The demo took place in a relatively small space near a garden. I was given a series of goofy tasks to complete, but otherwise I was free to do as I pleased. The tasks, naturally, centred around making a hapless gardener's life miserable.
First, I had to get him to unlock the gate to his garden. I ended up doing it by activating his sprinkler system and forcing him to come outside and turn it off, but I also could've picked up a portable radio, turned it on, and gotten his attention that way. Then I could've run off with the radio and thrown it in a nearby lake. Why? Why not.
Once inside the garden, I quickly discovered that Untitled Goose Game is just as much about setups as it is sneaking and tormenting. For instance, one task on my list read "have a picnic", and it required me to drag a bunch of vegetables and other picnic-adjacent items out of the garden and onto a picnic blanket.
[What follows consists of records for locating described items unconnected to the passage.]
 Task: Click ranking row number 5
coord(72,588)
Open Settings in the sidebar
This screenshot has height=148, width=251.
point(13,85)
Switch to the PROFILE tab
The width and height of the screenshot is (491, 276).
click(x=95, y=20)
Bear in mind, though, that I was a goose. If the gardener saw me swiping the fruits, by which I mean vegetables, of his labour, he'd snatch them right back.
It wasn't a game-over situation or anything - you'd have to be one fucked-up gardener to murder a goose for trying to take a carrot - but I had to be clever about it. So in order to nab a carrot, I ended up plucking the garden's single, precious rose out of the ground and running off with it, forcing the gardener to give chase. Then I tossed the rose, ran back, and grabbed a carrot.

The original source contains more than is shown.